Tokaji, or how I learned to love sweet wine

My relationship with residual sugar, or rs, is becoming more complicated. During my first deep dive into wine I was so focused on the ‘natural’ that a touch of rs was a mark of either stuck fermentation – a fault – or sulphur, which I saw as a tool of criminally dishonest winemaking. My haughtiness towards sugar was compounded by the fact that most demands for sweet wine came from belligerent Russian guests running around Georgia with the imperial attitude of Americans in Mexico. While I still don’t love the semi-sweet reds those Russians demanded, I’ve come around to sweetness.

Much of that has to do with my current wine obsession: Tokaji. A Hungarian appellation, Tokaji has been famous since the days of Louis XIV for its dessert wines. The unique sweetness of Tokaji is due to a mold called botrytis cinerea. Botrytis attacks the grapes, leaving the skins more porous. Water then evaporates through the porous skins, concentrating the fruits’ sugar content. A bunch of grapes affected by botrytis will look shrivelled, like half-raisins on the vine.

What this results in is a wine with a good deal of residual sugar, for sure, but a deeply rich, layered aroma as well. Geeking out I might call it ‘phenolic density,’ but an easier description would probably be a nose full of dried apricot with layers of rich nuttiness and cheesiness that seem to go down forever. For its unique, and very lovely, effects botrytis has earned another name: the noble rot.

Tokaji was the first appellation for botrytized wine, established by royal edict in the late 18th century. As early as the 16th century Tokaji winemakers developed a unique technology for making wine from the water-deprived botrytized grapes. They would press and ferment the juice of their non-botrytized fruit. Once that juice was fermenting, they would add in the botrytized grapes allowing them to soak in fermenting grape juice, thereby extracting the higher sugar and phenolic density from grapes affected by the noble rot into their wines. The juice from the non-botrytized fruit contributes a degree of acidity typical of the furmint, hárslevelű, or yellow muscat grapes typically used in Tokaji. In a well-made Tokaji this acidity counterbalances the sweetness of the botrytized fruit, making a wine that is round and full without being cloying.
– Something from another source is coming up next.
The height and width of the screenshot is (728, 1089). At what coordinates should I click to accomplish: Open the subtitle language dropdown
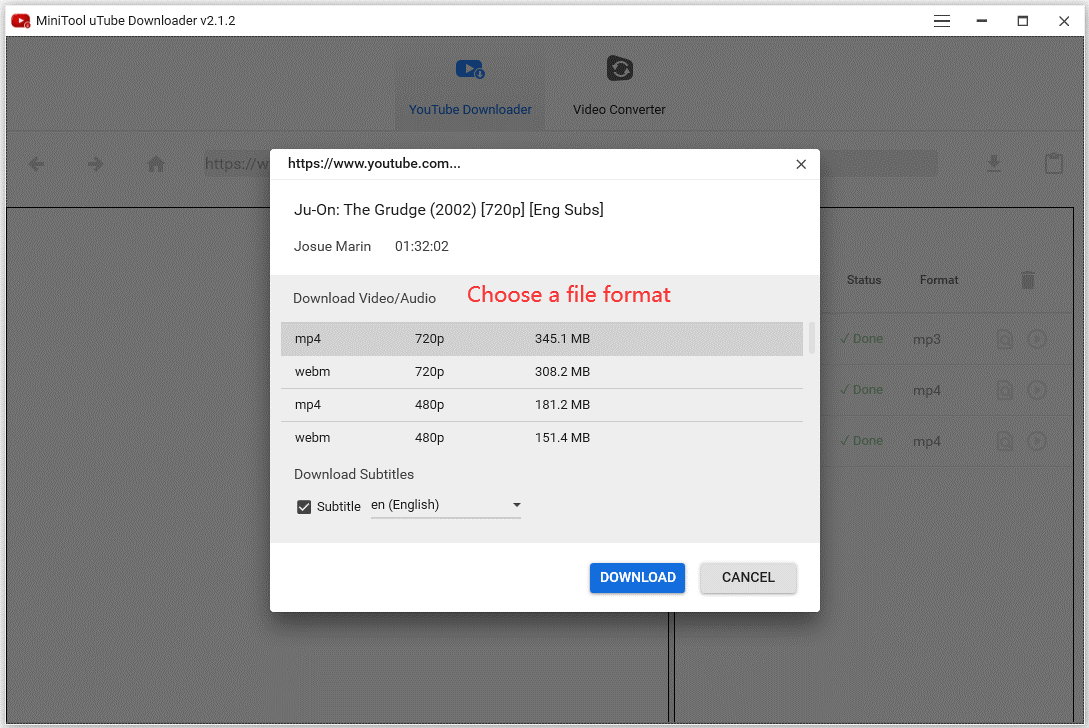[x=517, y=505]
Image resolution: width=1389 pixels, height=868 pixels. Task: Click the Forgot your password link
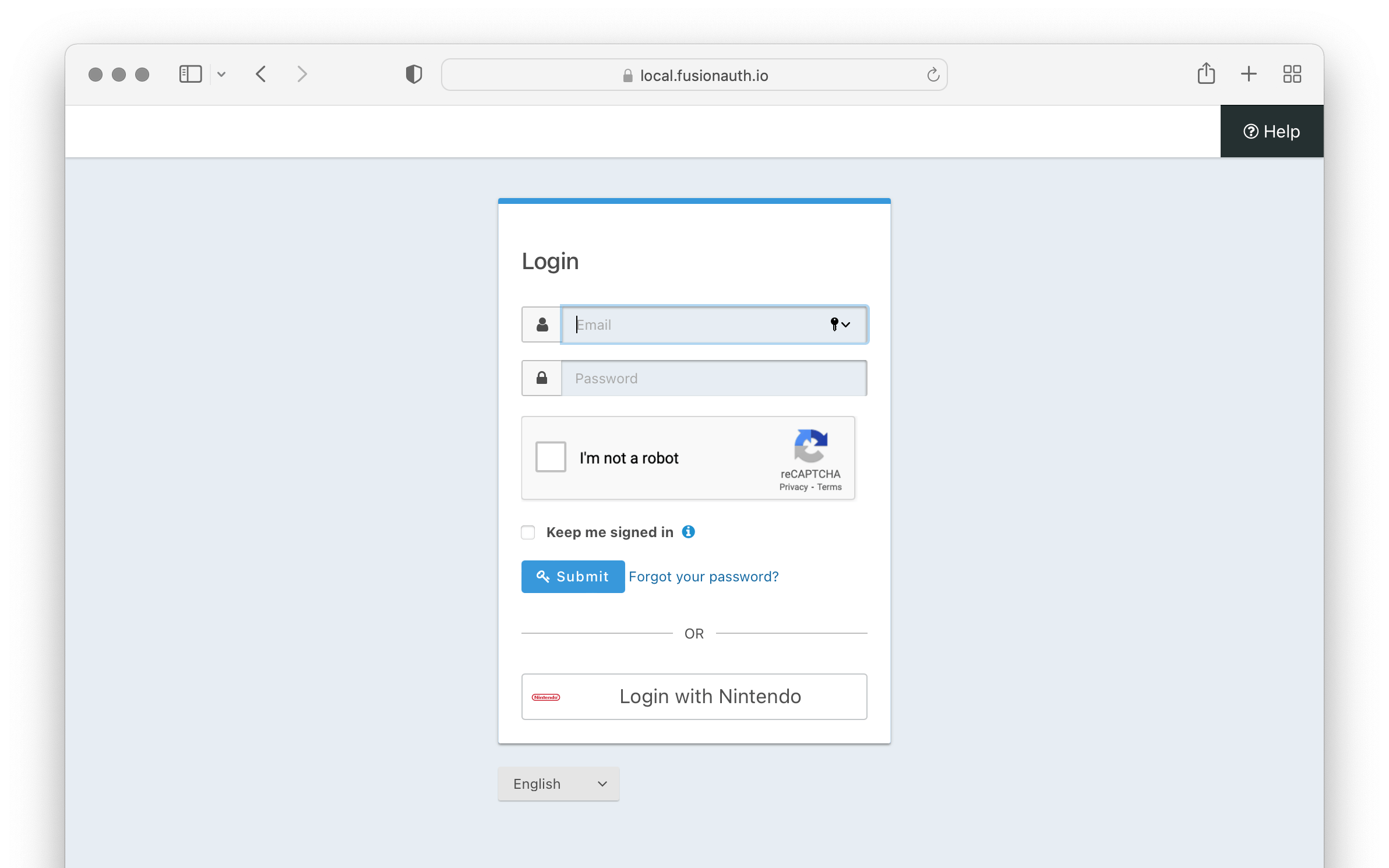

As always, with wine, things are still a little more complex. Tokaji wines have different designations, the most common of which is Aszú. Aszú wines must be made using the traditional method, and must age in barrel for at least 18 months, and in bottle for a further year. Sweetness in Aszú wines is designated by Puttonyos, which used to number between 3 (60g RS/l) and 6 (150g RS/l). In 2013 appellations rules were changed and Aszú wines must now be at least 5 Puttonyos (120g RS/l). The sweetest, and rarest, Tokaji wines are called Eszencia. Eszencia is made from only the juice of botrytized berries that runs off from the vats after they are collected. The sugar content is so high that Eszencia takes four years to ferment on its own. Though expensive and hard to find, it’s also nearly too sweet to drink. Fewer producers are bothering to make it anymore.

The designation that I’ve fallen for, however, is Szamorodni. Szamorodni is rare as well, becoming somewhat anachronistic as producers opt for the bankability of Aszú. Tokaji Szamorodni wine is made from late-harvested grapes, more deeply affected by botrytis. The resulting wines tend to be higher in alcohol and even richer and denser in flavour. Some producers opt to ferment their Szamorodni dry, resulting in something around 15% abv, but gorgeously balanced if handled correctly. Sweet or dry, my experience with Szamorodni has been of somewhat funkier, stranger wines. One recent gem, from Grof Degenfeld, had a chenin-esque waxiness on top of slight funk and dirty fruit. It didn’t feel like a supremely clean wine, but it was exciting, lively, and well balanced.

This is not to suddenly declare my palate shifted towards sweetness. Sugar for sugar’s sake is often miserable, unbalanced, and hangover-inducing. Manischewitz is still on my no-fly list. But rs used judiciously, induced by a natural process resulting in a richness and complexity that supersedes mere sweetness, that is worth celebrating. Tokaji, in its best iterations, does exactly that. Balance, in wine at least, can involve some rs.

Oh and I haven’t even mentioned Tokaji’s dry wines...another time.